A subimissão da mulher
Não seria a primeira vez ouvir a lista do machismo e horror crescente dispensado ao tratamento de mulheres no Islã; Meninas proibidas de ir à escola e condenadas ao analfabetismo. Mulheres impedidas de trabalhar e de andar pelas ruas sozinhas. Milhares de viúvas que, sem poder ganhar seu sustento, dependem de esmolas ou simplesmente passam fome. Mulheres com os dedos decepados por pintar as unhas. Casadas, solteiras, velhas ou moças que sejam suspeitas de transgressões - e tudo o que compõe a vida normal é visto como transgressão - são espancadas ou executadas. E por toda parte aquelas imagens que já se tornaram um símbolo: grupos de figuras idênticas, sem forma e sem rosto, cobertas da cabeça aos pés nas suas túnicas - as burqas. Para o pensamento ortodoxo muçulmano, a mulher vale menos do que o homem. Todos esses horrores voltaram a espantar o ocidente com mais força que nunca após o ataque de terroristas do Afeganistão ao World Trade Center e o Pentágono. As mulheres viviam em regime de submissão havia muito tempo, mas a situação ficou ainda pior desde que a milícia Talibã tomou o poder no país, em 1996.
O pior é a carência de poder nesta questão, porque por tratar-se de uma religião, os mandamentos dela devem ser aceitos e respeitados pela sociedade, como previsto nos direitos humanos. Trata-se de uma avenida permanentemente aberta aos regimes islâmicos que desejem interpretar os ensinamentos do Corão a ferro e fogo. No entanto, a exclusão feminina não está presente nas fundações do islamismo. O Corão, livro sagrado dos muçulmanos, contém versículos dedicados a deixar claro que, aos olhos de Alá, homens e mulheres são iguais. Como se explica, então, que idéiam tão avançadas tenham se perdido, para dar lugar a Estados religiosos em que as mulheres têm de viver trancafiadas e cobertas por véus, em pleno século XXI?
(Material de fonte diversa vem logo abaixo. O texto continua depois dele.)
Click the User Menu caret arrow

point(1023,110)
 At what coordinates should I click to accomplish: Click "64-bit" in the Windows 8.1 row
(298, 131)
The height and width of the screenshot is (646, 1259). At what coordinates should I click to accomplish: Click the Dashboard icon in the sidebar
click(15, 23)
Há países de islamismo mais flexível, como o Egito, e outros de um rigor extremo, como a Arábia Saudita. A pesquisadora Leila Ahmed tem mais explicações para a opressão das mulheres no Islã. Os muçulmanos, diz ela, costumavam manter os hábitos das regiões onde se firmavam, desde que esses estivessem em sintonia com seu pensamento. O restante era descartado. Na Arábia, por exemplo, eliminaram as outras formas de casamento para que prevalecesse apenas o patriarcal. Quando conquistaram a região que hoje abarca o Irã e o Iraque, assimilaram a prática de formar haréns, o uso disseminado do véu para as mulheres e, principalmente, os mecanismos de repressão feminina que eram uma característica marcante dos povos locais. Foi nesse ambiente altamente misógino que, nos séculos seguintes, o direito islâmico foi elaborado. Separado em escolas que diferem em vários pontos, mas se apresentam como sendo timbres diversos de uma só voz, esse direito é dado como absoluto e imutável. Seus princípios não podem ser questionados nem relativizados à luz de traços culturais.
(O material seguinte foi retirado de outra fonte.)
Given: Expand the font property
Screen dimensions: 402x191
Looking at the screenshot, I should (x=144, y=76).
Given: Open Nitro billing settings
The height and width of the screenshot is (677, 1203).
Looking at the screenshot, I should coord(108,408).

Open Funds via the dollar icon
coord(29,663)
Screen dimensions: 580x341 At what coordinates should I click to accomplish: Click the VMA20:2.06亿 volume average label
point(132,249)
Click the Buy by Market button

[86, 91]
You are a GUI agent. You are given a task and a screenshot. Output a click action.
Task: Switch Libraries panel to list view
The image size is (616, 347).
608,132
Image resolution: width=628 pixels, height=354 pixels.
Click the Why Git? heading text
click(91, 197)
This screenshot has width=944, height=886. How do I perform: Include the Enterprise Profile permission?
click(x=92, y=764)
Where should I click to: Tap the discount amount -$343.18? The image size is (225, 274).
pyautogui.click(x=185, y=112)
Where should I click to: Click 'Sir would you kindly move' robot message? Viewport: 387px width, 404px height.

Até hoje, são um instrumento útil para calar as mulheres em países nos quais vigora o regime teocrático. Um dado complicador é que as muçulmanas têm até hoje um conhecimento muito vago da lei divina. Aderem ao fundamentalismo atraído pelos ideais de pureza da religião e, quando ele é instaurado, são surpreendidas por seus rigores. É possível ser, ao mesmo tempo, uma muçulmana livre e uma muçulmana fiel. Se a democracia chegou para as mulheres que vivem sob o escudo da civilização judaico-cristã, não há por que ela não possa ser almejada pelas muçulmanas que se orgulham de sua religião.